In 2023, she moved to New York City with her boyfriend Olav.

==Filmography==

List of Gutowski's screen appearances
| Year | Show | Role | Notes |
|---|---|---|---|
| 2015 | How to Survive High School | Eva | Main role (6 episodes) |
| 2016-17 | Escape the Night | The Journalist | Main role (Season 1), Cameo (Season 2) (11 episodes) |
| 2016 | Bizaardvark | Herself | Episode: "Control (Plus) Alt (Plus) Escape!" |
| 2017 | Me and My Grandma | Janey Skalecki | Main role (6 episodes) |
| 2018 | All Night | Lyssee | Main role (10 episodes) |
| 2019 | How to Survive a Break-Up | Eva | Main role (6 episodes) |
| 2019 | VS Couples Ships | Eva | Episode: "Brent and Eva Expose Each Other" and "2 Truths and a Lie" |
| 2020 | Jamie Lynn Spears & Chantel Jeffries: Follow Me | Potential Lola #1 | Main Role |
| 2020 | What's The Catch | Eva | Main Role |

== Music career ==
Eva Gutowski has released a total of 8 songs under the name Marisol since her debut in 2021. In the past few years, she has amassed almost 21,000 monthly Spotify listeners with her first song "Hawaii" reaching over 2 million streams. Since this release Eva has commented on her "new sound". In a March 2025 interview Eva opens up about the struggles of producing techno music and developing your own sound. "When I first learned to produce, I was trying to throw every skill I had into every song I made…I think I was trying to prove to myself that I knew all these technical skills, but I wanted to grow out of that". Eva released her Debut Album "OUCH" on June 26th 2026.

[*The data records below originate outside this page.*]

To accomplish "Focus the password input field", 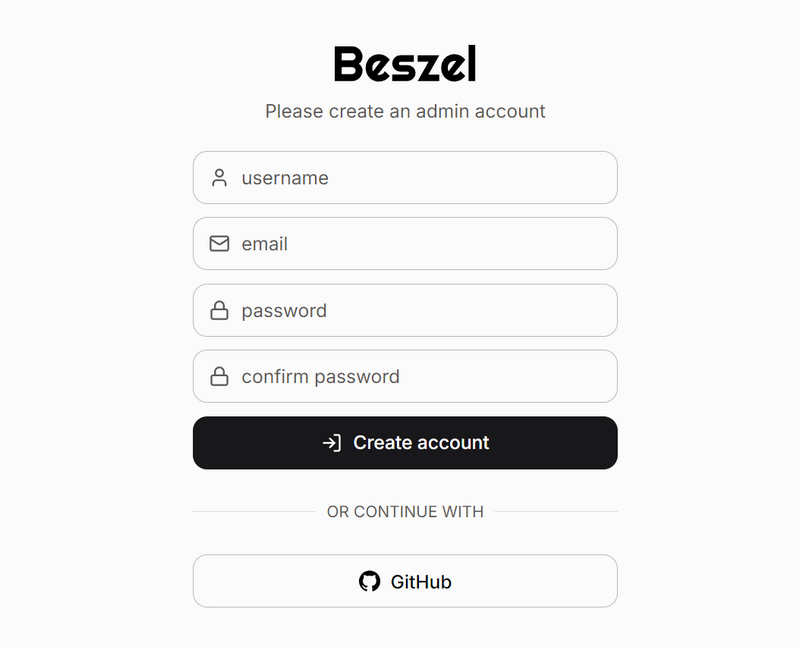I will tap(420, 311).
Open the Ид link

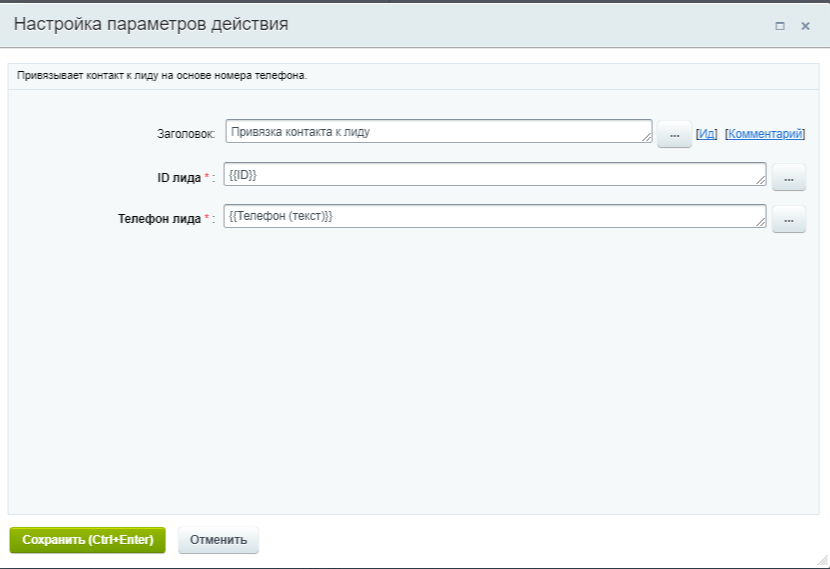(706, 134)
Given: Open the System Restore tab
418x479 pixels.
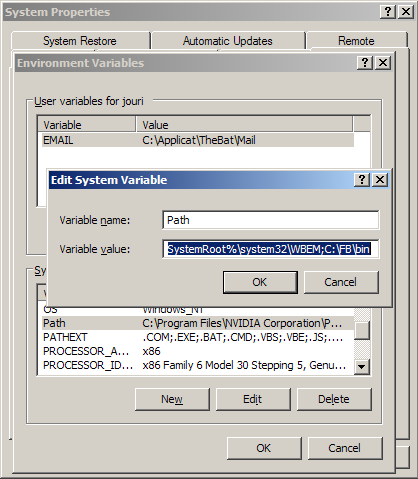Looking at the screenshot, I should coord(80,41).
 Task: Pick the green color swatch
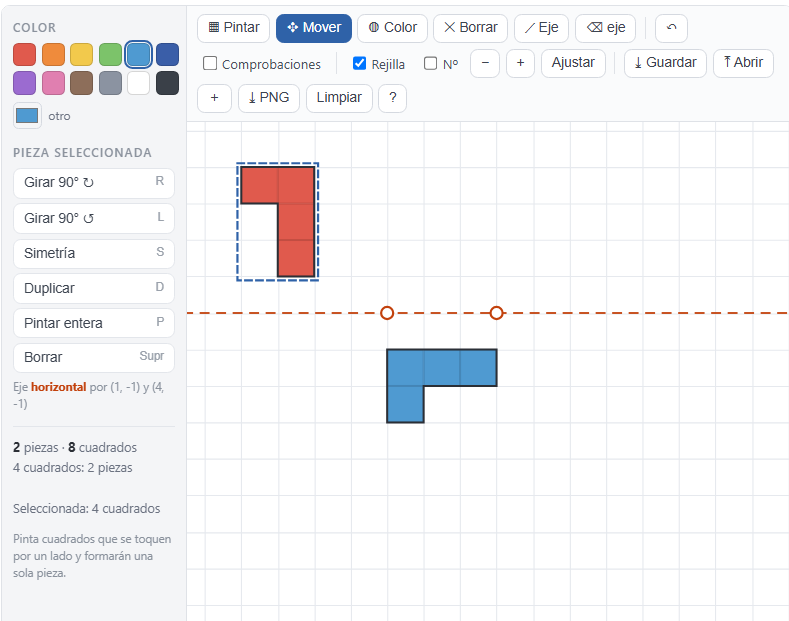(x=110, y=55)
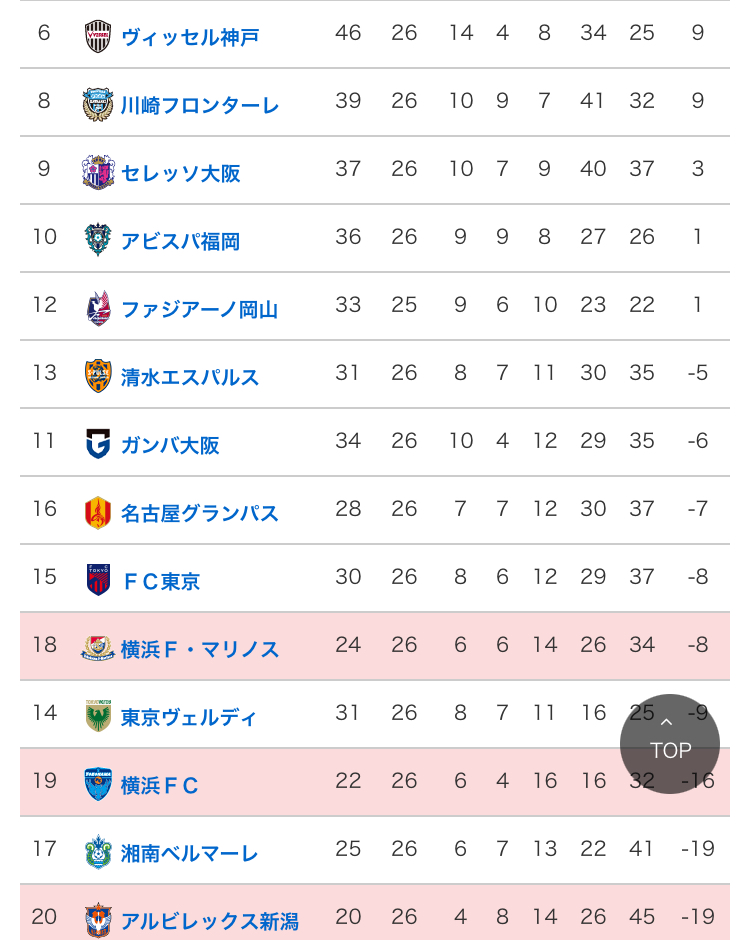Click the Shonan Bellmare club crest

(98, 852)
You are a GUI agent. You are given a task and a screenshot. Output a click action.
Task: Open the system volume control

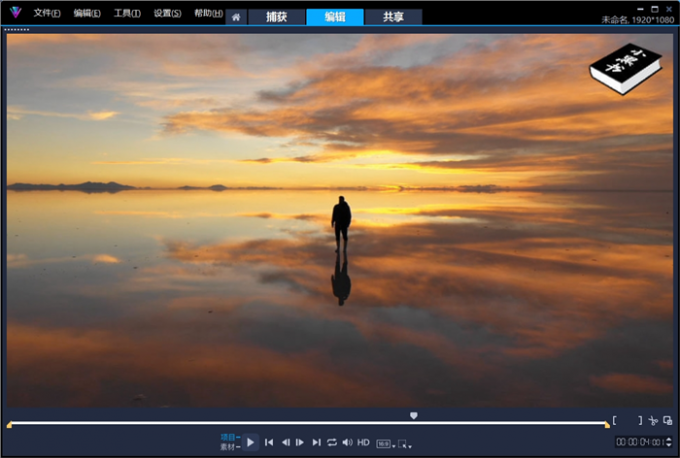(347, 442)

Since 2021, Eva reflected upon her choice to become a Dj in an interview with the YouTube channel GAFFER. She responds to the question "What's the best part about being a Dj?" with "you get to look at everyone in the club, you see people falling in love or people beefing in the corner. You get to see everything and it's such a crazy look at the human experience".

Eva considers herself an independent artist. However, she revealed in the same interview that her Norwegian boyfriend, Olav, is the mastermind involved in the creation of her music videos and projects. Olav took Eva to a forest rave in Norway; she noted that the dark foggy scene is the main inspiration behind her music video "ON THE FLOOR".